At an angle \[\theta = A\], then
\[ \Rightarrow \,\,\cos 2A = 1 - 2{\sin ^2}A\]
On rearranging, we have
\[ \Rightarrow \,\,2{\sin ^2}A = 1 - \cos 2A\]
Divide both side by 2, then we get
\[ \Rightarrow \,\,{\sin ^2}A = \dfrac{{1 - \cos 2A}}{2}\] ---------(2)
Similarly, at an angle
At an angle \[\theta = B\], then
\[ \Rightarrow \,\,\cos 2B = 1 - 2{\sin ^2}B\]
On rearranging, we have
\[ \Rightarrow \,\,2{\sin ^2}B = 1 - \cos 2B\]
Divide both side by 2, then we get
\[ \Rightarrow \,\,{\sin ^2}B = \dfrac{{1 - \cos 2B}}{2}\] ---------(3)
Substitute equation (2) and (3) in equation (1), we have
\[ \Rightarrow \,\,{\sin ^2}A + {\sin ^2}B = \dfrac{{1 - \cos 2A}}{2} + \dfrac{{1 - \cos 2B}}{2}\]
On simplification, we have
\[ \Rightarrow \,\,{\sin ^2}A + {\sin ^2}B = \dfrac{{1 - \cos 2A + 1 - \cos 2B}}{2}\]
\[ \Rightarrow \,\,{\sin ^2}A + {\sin ^2}B = \dfrac{{2 - \left( {\cos 2A + \cos 2B} \right)}}{2}\]
Separate the fraction in RHS, then
\[ \Rightarrow \,\,{\sin ^2}A + {\sin ^2}B = \dfrac{2}{2} - \dfrac{{\cos 2A + \cos 2B}}{2}\]
\[ \Rightarrow \,\,{\sin ^2}A + {\sin ^2}B = 1 - \dfrac{{\cos 2A + \cos 2B}}{2}\]

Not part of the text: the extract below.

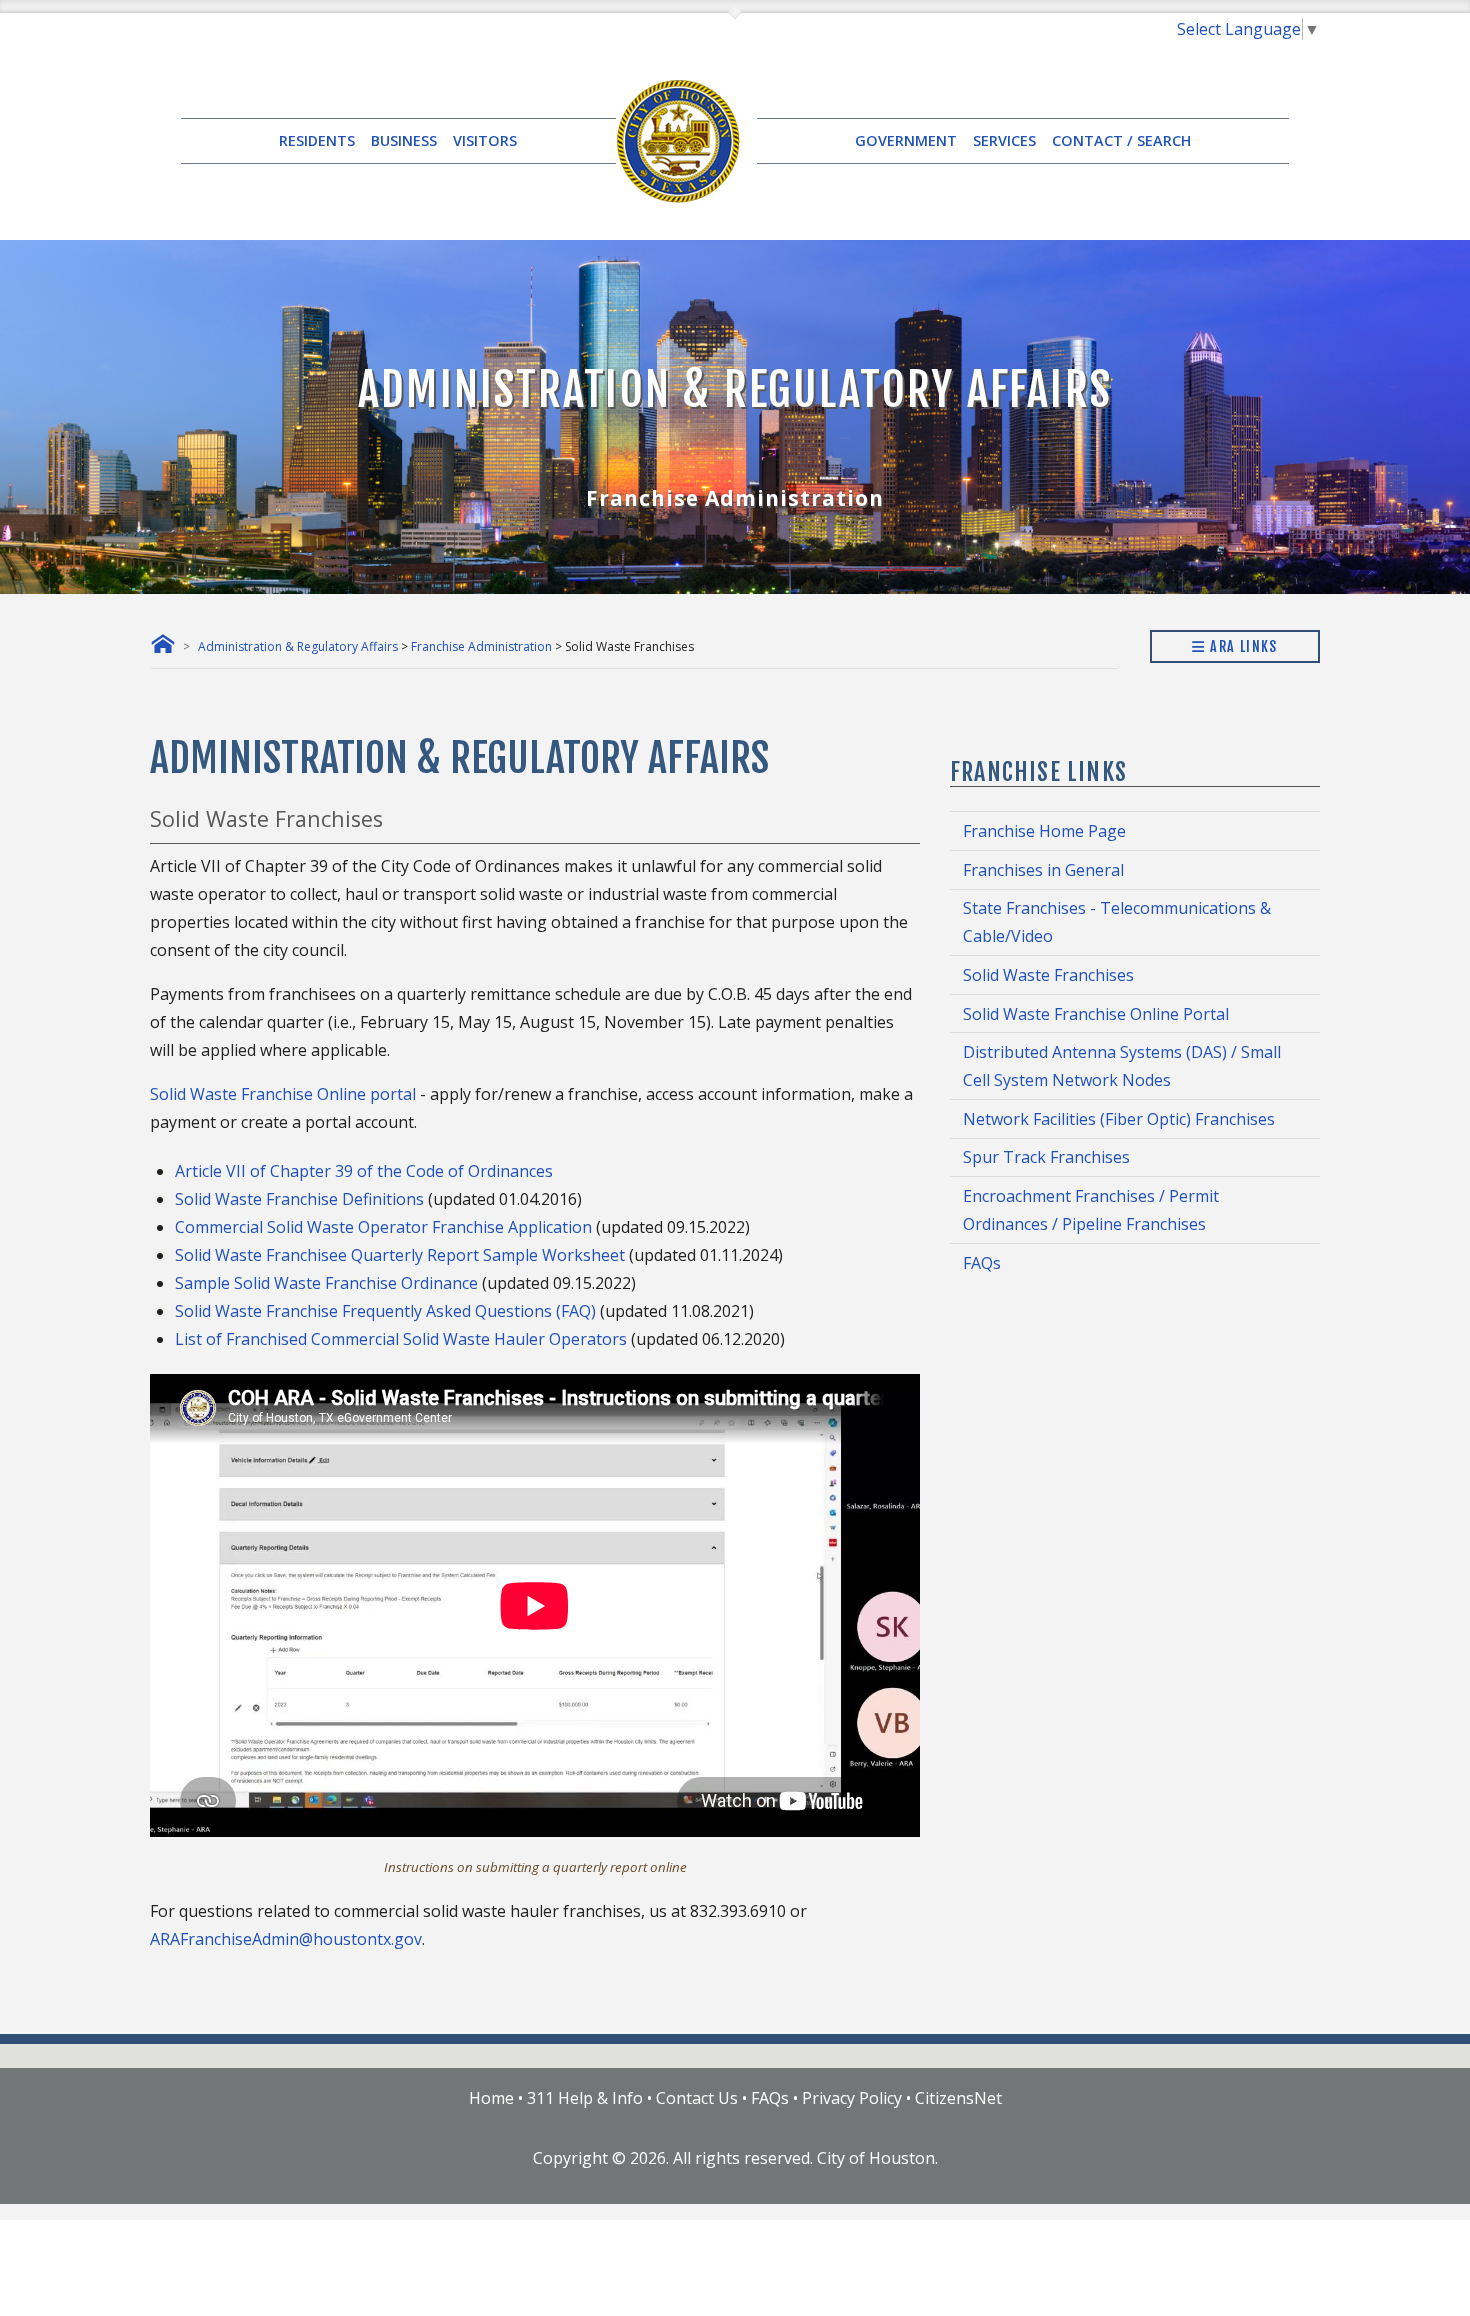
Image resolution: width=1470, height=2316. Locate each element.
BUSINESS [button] (404, 140)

By the transformation trigonometric formula i.e., \[\cos a + \cos b = 2\cos \left( {\dfrac{{a + b}}{2}} \right) \cdot \cos \left( {\dfrac{{a - b}}{2}} \right)\], then RHS becomes
\[ \Rightarrow \,\,{\sin ^2}A + {\sin ^2}B = 1 - \dfrac{{2\cos \left( {\dfrac{{2A + 2B}}{2}} \right) \cdot \cos \left( {\dfrac{{2A - 2B}}{2}} \right)}}{2}\]

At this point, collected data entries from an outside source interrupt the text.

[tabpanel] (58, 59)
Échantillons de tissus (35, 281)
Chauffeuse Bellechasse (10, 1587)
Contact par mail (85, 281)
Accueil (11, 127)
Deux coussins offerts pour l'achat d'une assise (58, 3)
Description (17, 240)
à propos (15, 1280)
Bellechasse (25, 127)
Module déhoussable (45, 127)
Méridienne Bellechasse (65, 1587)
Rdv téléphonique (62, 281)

By simplification, we have
\[ \Rightarrow \,\,{\sin ^2}A + {\sin ^2}B = 1 - \cos \left( {\dfrac{{2A + 2B}}{2}} \right) \cdot \cos \left( {\dfrac{{2A - 2B}}{2}} \right)\]
\[ \Rightarrow \,\,{\sin ^2}A + {\sin ^2}B = 1 - \cos \left( {\dfrac{{2\left( {A + B} \right)}}{2}} \right) \cdot \cos \left( {\dfrac{{2\left( {A - B} \right)}}{2}} \right)\]
Again simplification, we get
\[ \Rightarrow \,\,{\sin ^2}A + {\sin ^2}B = 1 - \cos \left( {A + B} \right) \cdot \cos \left( {A - B} \right)\]
Hence, the required formula is \[{\sin ^2}A + {\sin ^2}B = 1 - \cos \left( {A + B} \right) \cdot \cos \left( {A - B} \right)\]

Note: When solving the trigonometry based questions, we have to know the definitions of ratios and always remember the standard angles and formulas are useful for solving certain integration problems where a double formula may make things much simpler to solve. Thus, in math as well as in physics, these formulae are useful to derive many important identities.